[Saved data entries]
........
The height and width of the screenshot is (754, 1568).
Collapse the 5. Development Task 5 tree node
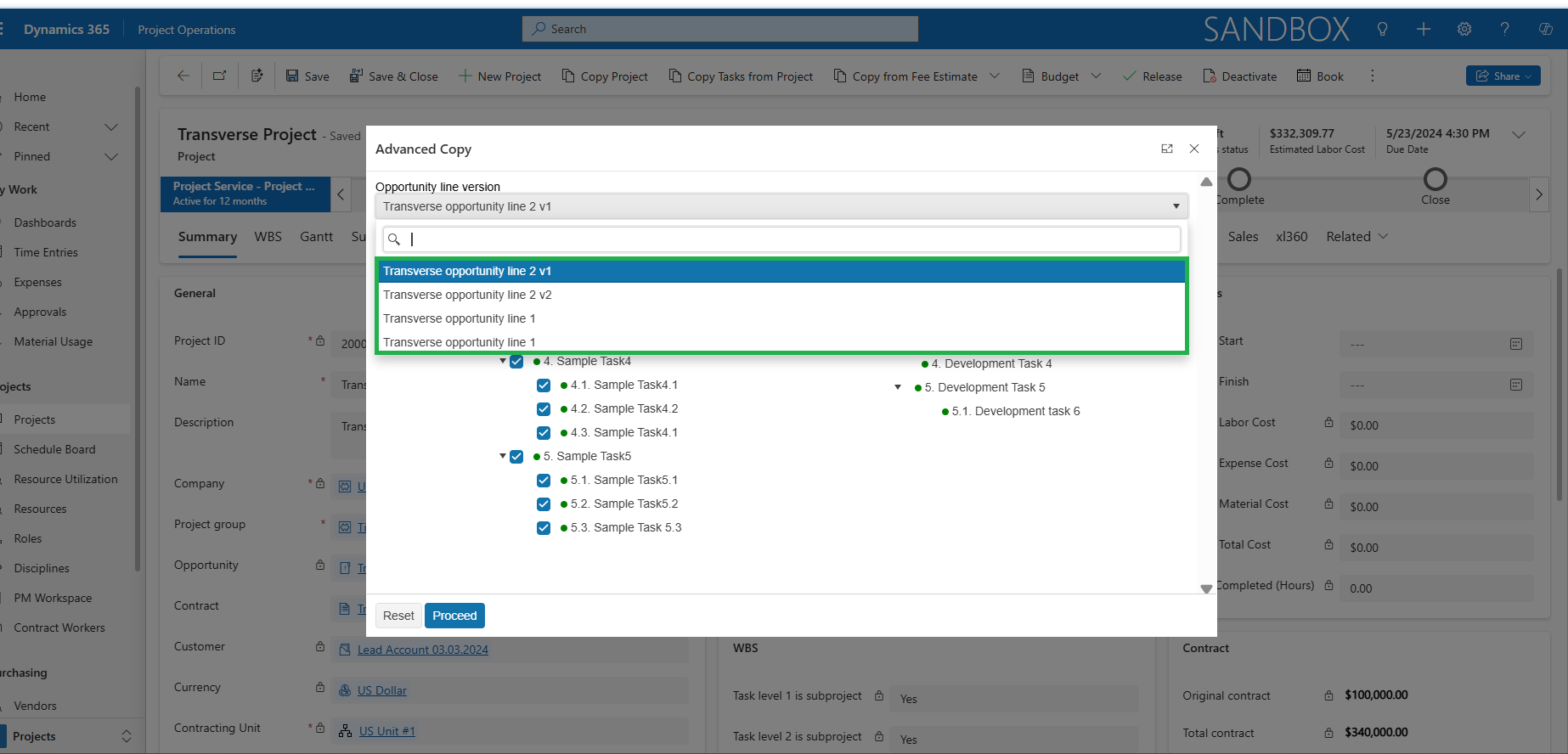[x=898, y=387]
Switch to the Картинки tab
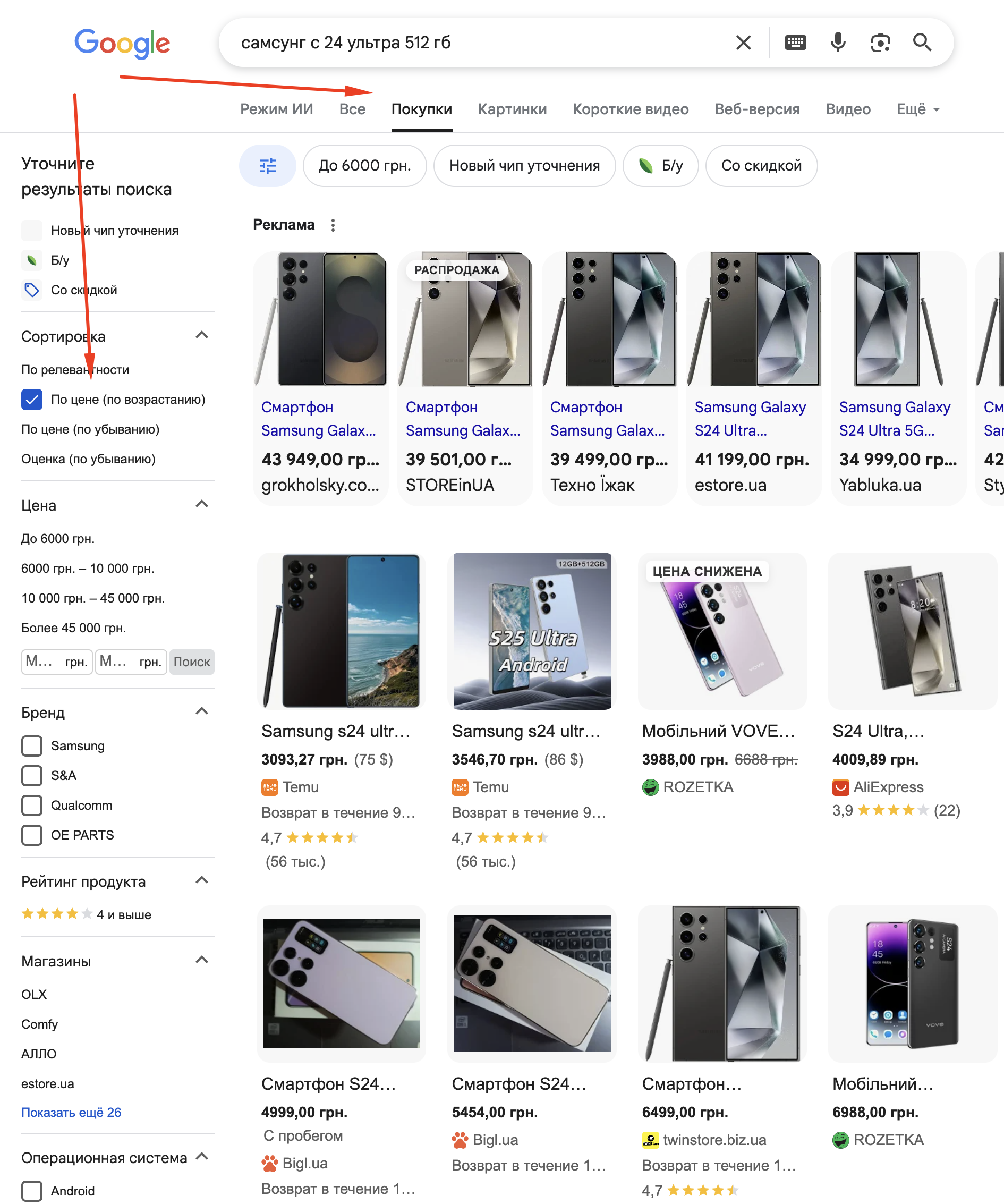 coord(512,109)
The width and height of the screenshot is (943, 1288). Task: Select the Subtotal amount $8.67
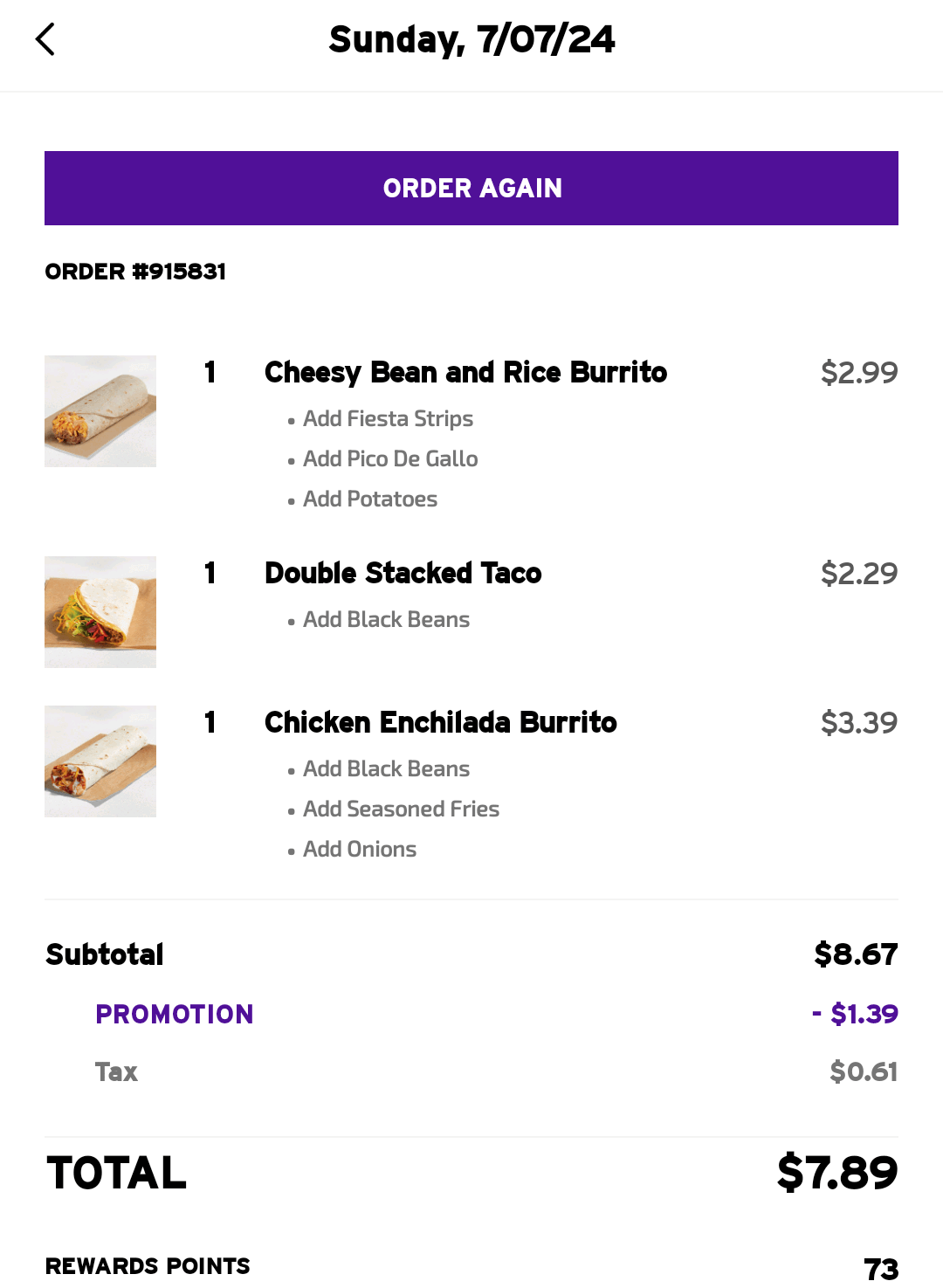pos(856,954)
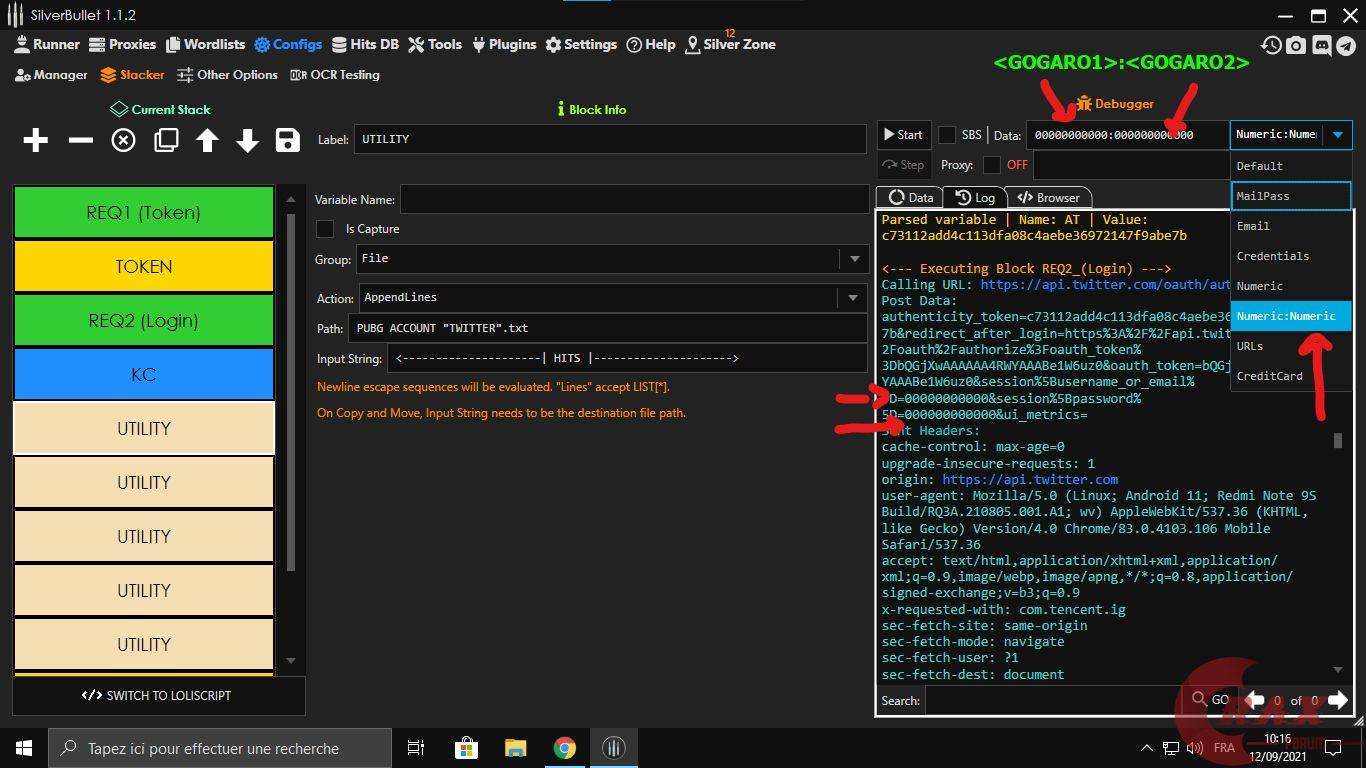Enable the Is Capture checkbox
The width and height of the screenshot is (1366, 768).
325,229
........
* [What you are asked to do]: What is needed is an exact copy of the lines from the one with "Switch to the Картинки tab" through the end of the data above, both included, minus any pictures.

* [Response]:
Switch to the Картинки tab
 coord(512,109)
The width and height of the screenshot is (943, 1288). Task: Select the Subtotal amount $8.67
pos(856,954)
Enable the Is Capture checkbox
The width and height of the screenshot is (1366, 768).
325,229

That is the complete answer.